Discussion
The presented case highlights the difficulties in diagnosis and treatment of DMPM. Malignant peritoneal mesothelioma is an extremely rare malignancy of the peritoneum in children and has a poor prognosis. As in our case, the presence of non-specific clinical symptoms such as abdominal discomfort, ascites, and weight loss can contribute to the delay in diagnosis [4].
Pediatric mesothelioma is not associated with asbestos exposure as much as the adult disease is. In this case, asbestos exposure was not documented in the patient or his direct relatives. Additionally, she also had no family history of cancer.

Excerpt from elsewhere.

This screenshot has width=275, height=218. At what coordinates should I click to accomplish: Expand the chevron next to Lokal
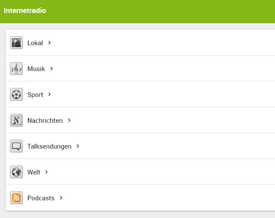(x=50, y=43)
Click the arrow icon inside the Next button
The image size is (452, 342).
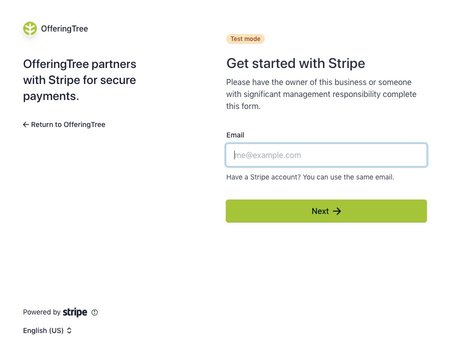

Without aggressive treatments, DMPM is rapidly fatal. In the past, DPMM was treated in most cancer centers with a combination of systemic chemotherapy and palliative surgery. However, the median survival before year 2000 was 1 year and patients did not appear to be responding to these treatments [3]. DMPM mostly remains localized in the abdominopelvic space throughout its course. The combination of CRS and HIPEC, applied for regional treatment, resulted significant improvement in treatment results [7-10]. This approach involves optimal operative tumor cytoreduction to improve efficacy of perioperative HIPEC as the penetration of HIPEC into peritoneal nodules is generally limited to ≤ 3 mm [8].
The extremely low incidence of DMPM makes it nearly impossible to conduct randomized trials for the most effective chemotherapy regimen. Until recent years platinum agents plus folate antimetabolites, such as pemetrexed, have been the only approved first-line treatment regimens for DMPM. Pemetrexed/cisplatin combination has not been changed as a standart treatment since 2004. However, long-term survival outcomes with chemotherapy remained poor. In adults, Checkmate 743 randomized, phase 3 trial showed clinically significant improvement in overall survival with immunotherapy added to pemetrexed and platinum in the first-line treatment of unresectable DMPM. Then, In October 2020, the US Food and Drug Administration approved nivolumab plus ipilimumab for this patient population [2, 11]. In the present case, neoadjuvant systemic chemotherapy with cisplatin plus pemetrexed, CRS, and HIPEC therapy showed beneficial responses of reducing the right lower abdominal mass, improving the peritoneal thickening, and clearing the ascites. Then, we performed nivolumab maintenance therapy, which also showed a favorable response for about 14 months. We think that this report demonstrates the need of immunotherapy in pediatric cases as well as adult cases, because it can reverse the course of a potentially fatal disease.
ICI initiate antitumor immunity. However, these agents can cause immune-related side effects that can affect various organs [12, 13]. Renal immune related side effects most commonly present with asymptomatic acute kidney injury, which is often detected by routine laboratory testing. The severity of acute kidney injury ranges from mild to severe. As this group of patients have several reasons to have acute kidney injury, it can be challenging to diagnose [13]. In our case, the baseline creatinine level was normal at the time of diagnosis and before nivolumab treatment was started. At the 4th month of nivolumab treatment, serum creatinine elevation (Grade2, CTCAE v5) and hypertension (Grade3, CTCAE v5) were observed. No other factor was found to explain the nephrotoxicity. After reducing the dose of nivolumab by 25 percent, renal functions and blood pressure monitoring remained normal. Patients using ICI should be closely monitored for immune related side effects throughout their follow-up. Especially in terms of renal immune related side effects, renal functions and blood pressure monitoring should be followed closely even if there are no symptoms.
We herein report a child with DMPM, a rare and aggressive tumor. She responded well to chemotherapy with cisplatin plus pemetrexed, CRS, HIPEC and maintenance nivolumab. The meaningful and durable clinical response to nivolumab in the current case of DMPM suggests the utility of immunotherapy in children with DMPM. To our best knowledge, we are the first to describe a successful treatment with nivolumab in a pediatric patient with DMPM. However, a well-designed multicenter clinical trial is needed to examine whether nivolumab should be considered as a new treatment option for pediatric DMPM. Additionally, collaborative research between pediatric oncologists and adult experts should be reinforced and supported to develop pediatric targeted therapies, especially for adult type cancers occurring in children.